What have been the biggest lessons in your own career?

One of the biggest lessons was learning not to get trapped by perfectionism. When people are younger, they often want everything to be flawless and spend too much energy on details that others may not even notice.


Over time, I came to see that success often comes down to speed. "It is about entering the market faster, making the first move, and allowing yourself to iterate." That shift gave me more speed, less stress about small things, and more time to focus on what actually matters instead of getting lost in operational detail.


Maybe it is also a confidence issue. Younger people are often more afraid of making mistakes.

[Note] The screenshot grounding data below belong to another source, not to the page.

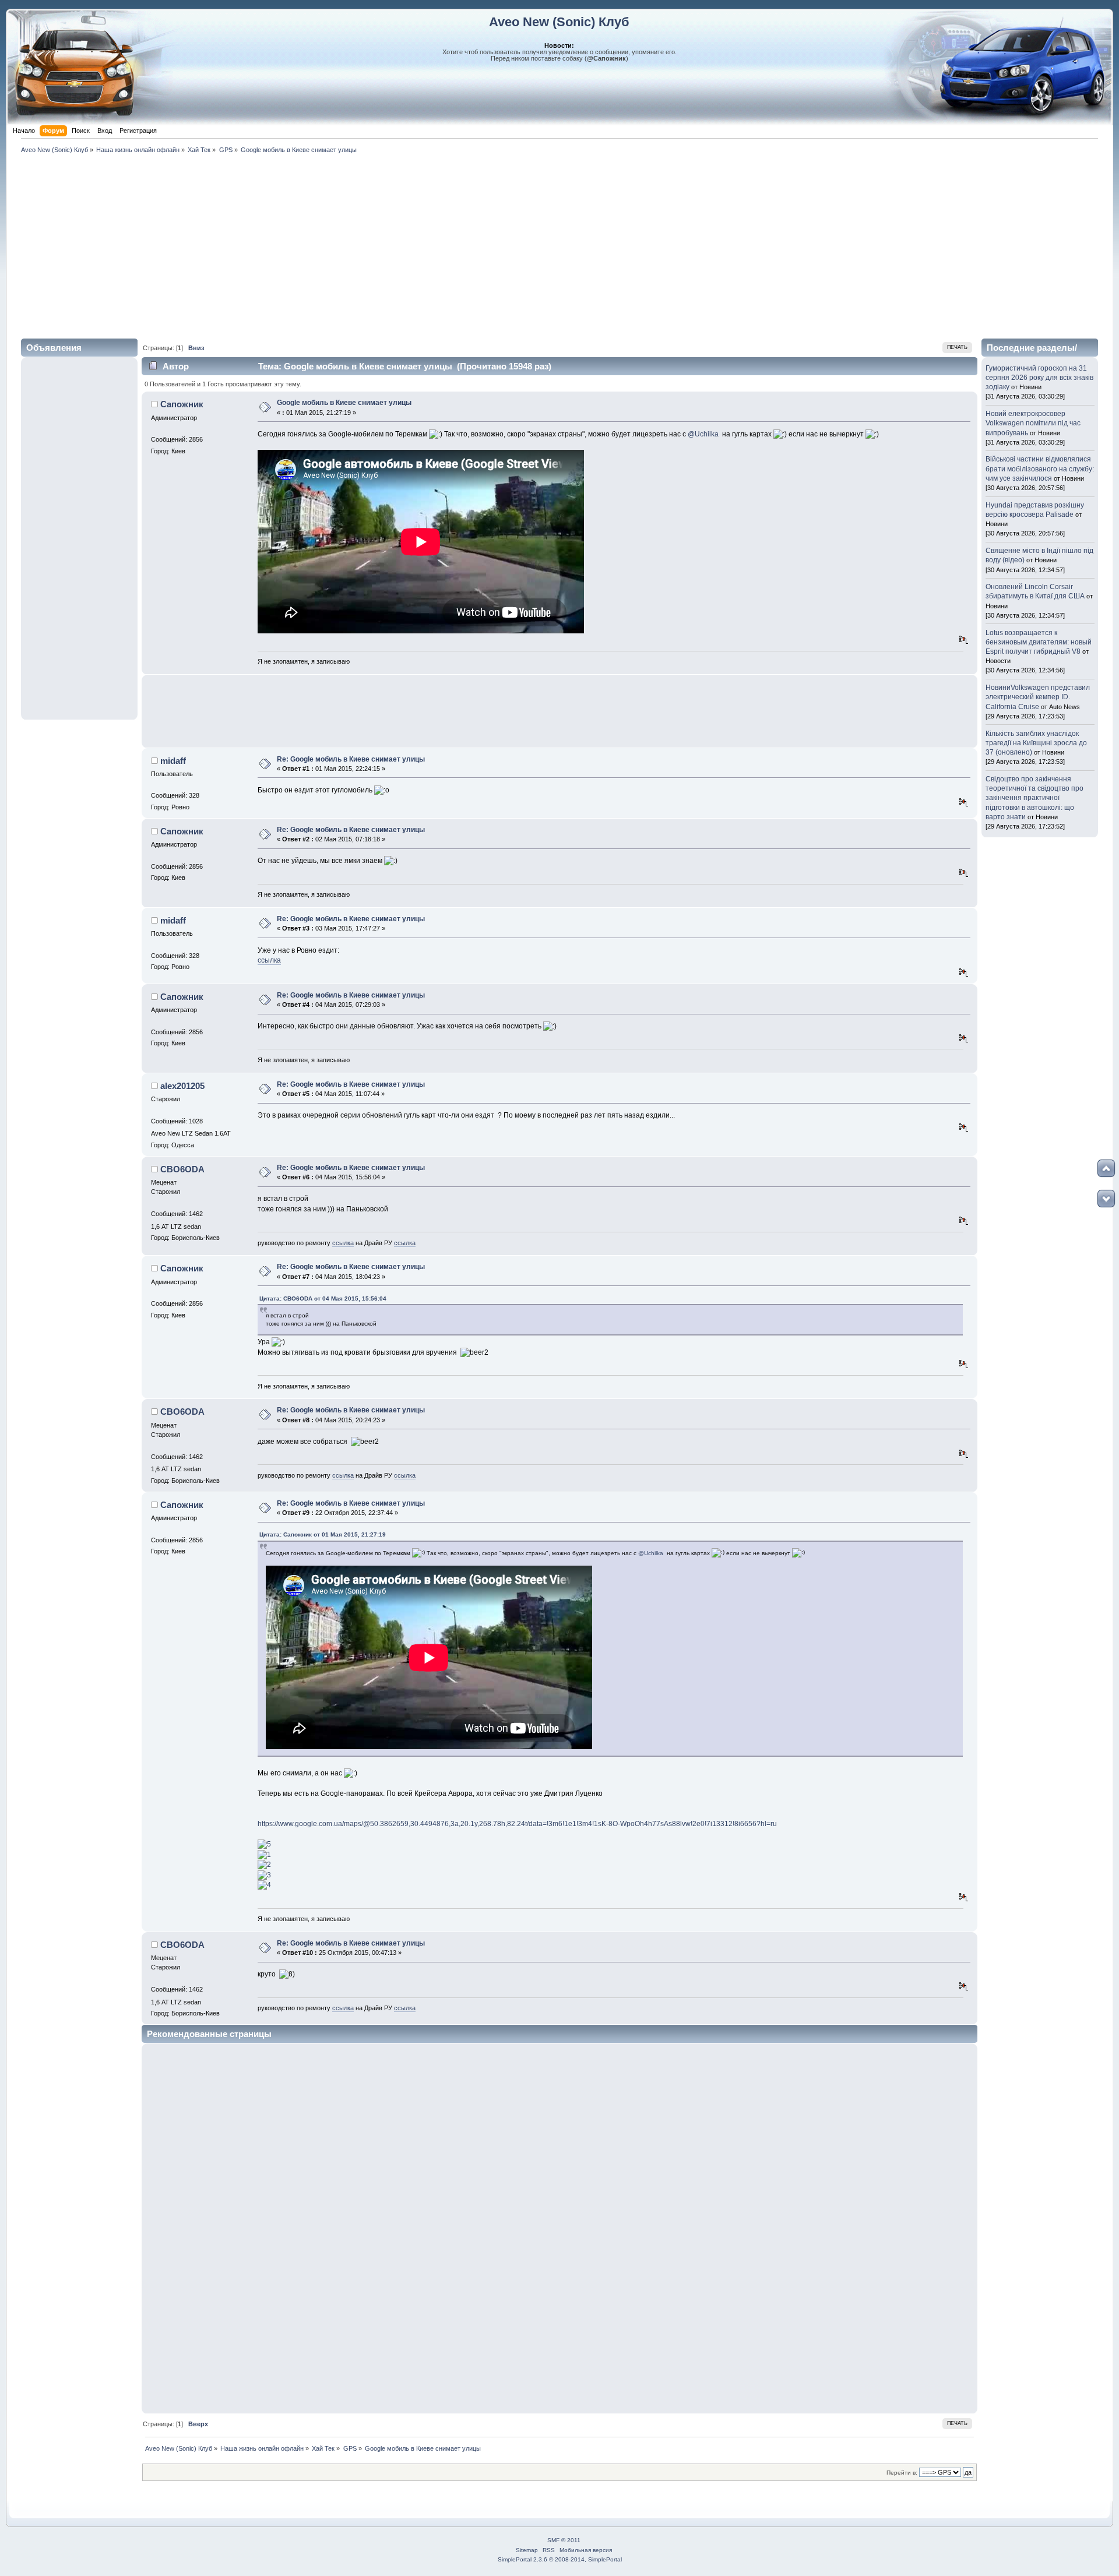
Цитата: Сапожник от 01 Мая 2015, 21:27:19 (322, 1534)
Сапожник (181, 404)
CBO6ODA (182, 1169)
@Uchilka (703, 434)
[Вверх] (1106, 1168)
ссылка (269, 960)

Yes, but culture also matters. Older generations grew up in environments where mistakes were often punished. Younger people are growing up in a different culture, where mistakes are more accepted. That changes a great deal. It makes people faster, freer, and often more creative, because they are less constrained by fear.


What do you look for in a strong future CMO?

Probably a balance between know-how and leadership. In my view, a CMO no longer needs to be hands-on in everything, but absolutely does need to understand how things should be done. That is essential if they want to lead real change.


A strong CMO needs to be a first mover, someone who stays close to what is coming next. Marketing used to be much more about creativity. Then it became highly analytical. But analytics mostly tell you what already exists. In the age of AI, it becomes even more important to balance data and analysis with vision.


You need someone who can ask: how should I build the team, shape the product, and lead the brand so it stays relevant? That is why visionary thinking and leadership matter so much. If you are the one driving change, people need to be willing to follow you.


And what about the expectation that marketers should be full-stack and do everything?

That depends very much on the size and stage of the company. In a startup, where one person may be the only marketer, yes, they need to be very hands-on and agile. But as the company grows, the role changes.


In a scaling company, leadership, delegation, and people management become much more important. "If you keep trying to do everything yourself, you will never scale." In a smaller company, what matters most is having the tools and capabilities to orchestrate everything. Later, the challenge becomes managing people and direction.


So there is no single universal definition of a good marketer. It always depends on what kind of company you are talking about and what stage it is in.


And finally, what has inspired you recently?

I am probably not a typical marketer in that sense. I tend to follow broader business material because I believe that creates the most value. In fact, I have just finished my capstone project for my Executive MBA, so the past two years have been deeply focused on learning about business, from supply chains to personal leadership.


But if I had to give one recommendation, it would be this: "Stay curious." Do not only read marketing material. Read broadly. If you want to understand business, you need to understand many different kinds of businesses.

That is where real value comes from: curiosity, open-mindedness, and the ability to ask better questions.


Marketing podcasts can still be useful, but the biggest impact comes from a broader understanding of business, not from simply repeating what everyone else is already doing.